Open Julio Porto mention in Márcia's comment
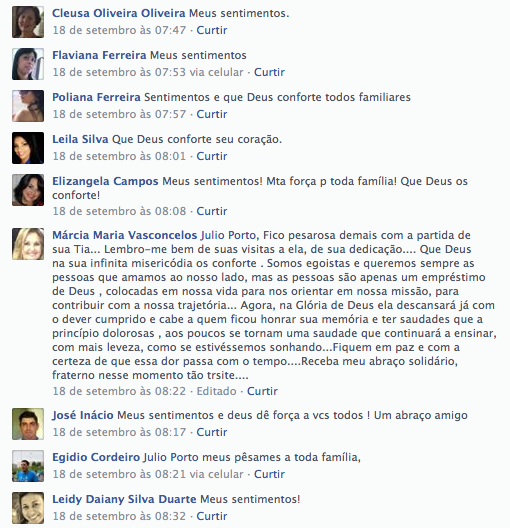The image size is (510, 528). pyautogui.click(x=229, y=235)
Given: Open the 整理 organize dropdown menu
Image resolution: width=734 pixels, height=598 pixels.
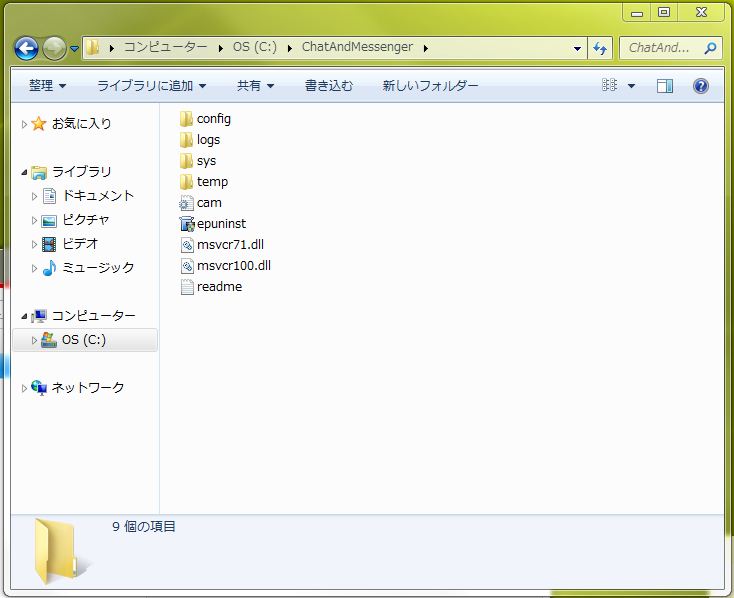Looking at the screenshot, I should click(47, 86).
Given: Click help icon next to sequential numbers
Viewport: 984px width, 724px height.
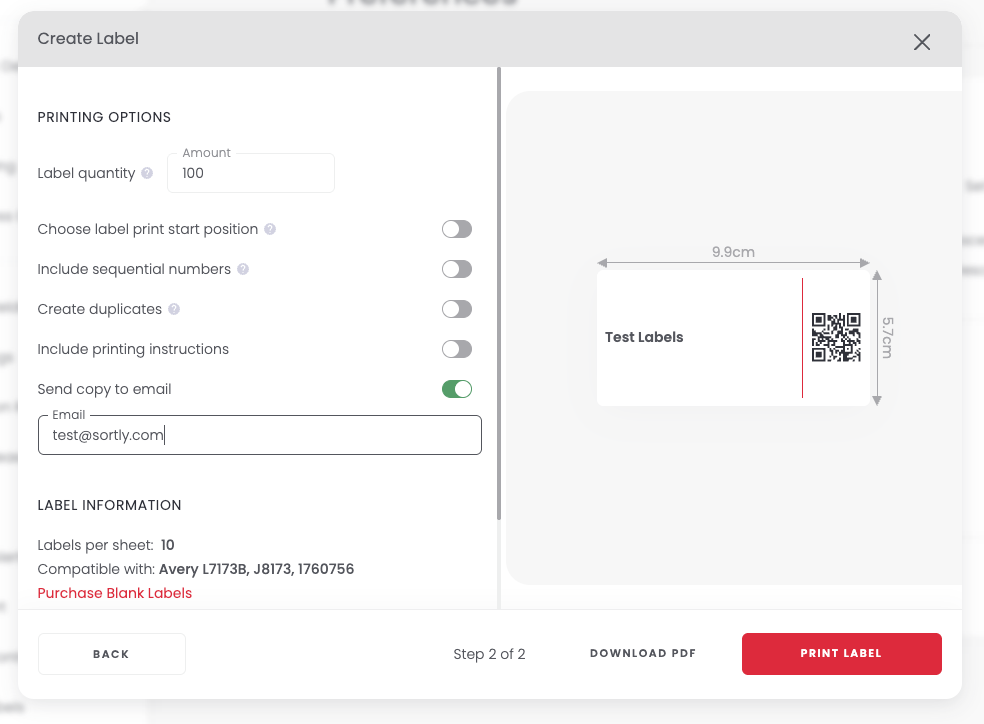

* * *

** Exercise objective **
Everything from the line holding "Given: Click help" through the last line of the listing should be written out exactly, except for the pictures.

** Solution for this task **
Given: Click help icon next to sequential numbers
Viewport: 984px width, 724px height.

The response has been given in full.